# Problem to work on
Start at the top of the records below and copy them exactly to the end.

Collected data entries
--- START ---

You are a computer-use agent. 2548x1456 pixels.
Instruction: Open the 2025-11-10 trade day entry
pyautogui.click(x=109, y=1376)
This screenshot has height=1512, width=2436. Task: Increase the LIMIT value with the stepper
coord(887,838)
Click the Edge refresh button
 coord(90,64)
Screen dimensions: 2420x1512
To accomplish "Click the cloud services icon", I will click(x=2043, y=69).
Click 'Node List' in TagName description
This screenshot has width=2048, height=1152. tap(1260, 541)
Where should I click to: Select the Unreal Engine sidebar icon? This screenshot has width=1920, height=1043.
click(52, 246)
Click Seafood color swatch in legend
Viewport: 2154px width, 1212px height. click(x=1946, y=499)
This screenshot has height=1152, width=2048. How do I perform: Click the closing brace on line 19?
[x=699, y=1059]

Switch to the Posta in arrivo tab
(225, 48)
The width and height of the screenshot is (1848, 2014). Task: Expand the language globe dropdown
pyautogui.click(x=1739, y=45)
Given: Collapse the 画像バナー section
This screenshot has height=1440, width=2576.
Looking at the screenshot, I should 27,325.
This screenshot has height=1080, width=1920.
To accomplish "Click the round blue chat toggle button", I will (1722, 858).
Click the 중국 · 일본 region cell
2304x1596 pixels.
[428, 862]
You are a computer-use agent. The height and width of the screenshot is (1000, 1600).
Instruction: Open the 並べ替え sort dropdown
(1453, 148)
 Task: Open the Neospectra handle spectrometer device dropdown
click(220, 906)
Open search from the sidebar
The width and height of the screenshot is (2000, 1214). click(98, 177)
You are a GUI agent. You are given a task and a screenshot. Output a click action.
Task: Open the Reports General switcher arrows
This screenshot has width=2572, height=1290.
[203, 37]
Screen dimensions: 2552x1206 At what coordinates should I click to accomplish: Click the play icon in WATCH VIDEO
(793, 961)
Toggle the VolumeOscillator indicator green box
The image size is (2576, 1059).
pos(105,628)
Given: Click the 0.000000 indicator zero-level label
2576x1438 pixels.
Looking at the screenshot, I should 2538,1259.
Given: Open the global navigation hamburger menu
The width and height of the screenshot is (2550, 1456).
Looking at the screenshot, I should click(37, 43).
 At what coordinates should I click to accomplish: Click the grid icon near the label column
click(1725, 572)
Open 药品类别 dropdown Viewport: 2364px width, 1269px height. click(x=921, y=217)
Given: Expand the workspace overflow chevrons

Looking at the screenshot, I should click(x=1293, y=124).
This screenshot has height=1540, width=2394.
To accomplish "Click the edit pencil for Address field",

--- END ---

# Reply to the task
You are a computer-use agent. 2548x1456 pixels.
Instruction: Open the 2025-11-10 trade day entry
pyautogui.click(x=109, y=1376)
This screenshot has height=1512, width=2436. Task: Increase the LIMIT value with the stepper
coord(887,838)
Click the Edge refresh button
 coord(90,64)
Screen dimensions: 2420x1512
To accomplish "Click the cloud services icon", I will click(x=2043, y=69).
Click 'Node List' in TagName description
This screenshot has width=2048, height=1152. tap(1260, 541)
Where should I click to: Select the Unreal Engine sidebar icon? This screenshot has width=1920, height=1043.
click(52, 246)
Click Seafood color swatch in legend
Viewport: 2154px width, 1212px height. click(x=1946, y=499)
This screenshot has height=1152, width=2048. How do I perform: Click the closing brace on line 19?
[x=699, y=1059]

Switch to the Posta in arrivo tab
(225, 48)
The width and height of the screenshot is (1848, 2014). Task: Expand the language globe dropdown
pyautogui.click(x=1739, y=45)
Given: Collapse the 画像バナー section
This screenshot has height=1440, width=2576.
Looking at the screenshot, I should 27,325.
This screenshot has height=1080, width=1920.
To accomplish "Click the round blue chat toggle button", I will (1722, 858).
Click the 중국 · 일본 region cell
2304x1596 pixels.
[428, 862]
You are a computer-use agent. The height and width of the screenshot is (1000, 1600).
Instruction: Open the 並べ替え sort dropdown
(1453, 148)
 Task: Open the Neospectra handle spectrometer device dropdown
click(220, 906)
Open search from the sidebar
The width and height of the screenshot is (2000, 1214). click(98, 177)
You are a GUI agent. You are given a task and a screenshot. Output a click action.
Task: Open the Reports General switcher arrows
This screenshot has width=2572, height=1290.
[203, 37]
Screen dimensions: 2552x1206 At what coordinates should I click to accomplish: Click the play icon in WATCH VIDEO
(793, 961)
Toggle the VolumeOscillator indicator green box
The image size is (2576, 1059).
pos(105,628)
Given: Click the 0.000000 indicator zero-level label
2576x1438 pixels.
Looking at the screenshot, I should 2538,1259.
Given: Open the global navigation hamburger menu
The width and height of the screenshot is (2550, 1456).
Looking at the screenshot, I should click(37, 43).
 At what coordinates should I click to accomplish: Click the grid icon near the label column
click(1725, 572)
Open 药品类别 dropdown Viewport: 2364px width, 1269px height. click(x=921, y=217)
Given: Expand the workspace overflow chevrons

Looking at the screenshot, I should click(x=1293, y=124).
This screenshot has height=1540, width=2394.
To accomplish "Click the edit pencil for Address field",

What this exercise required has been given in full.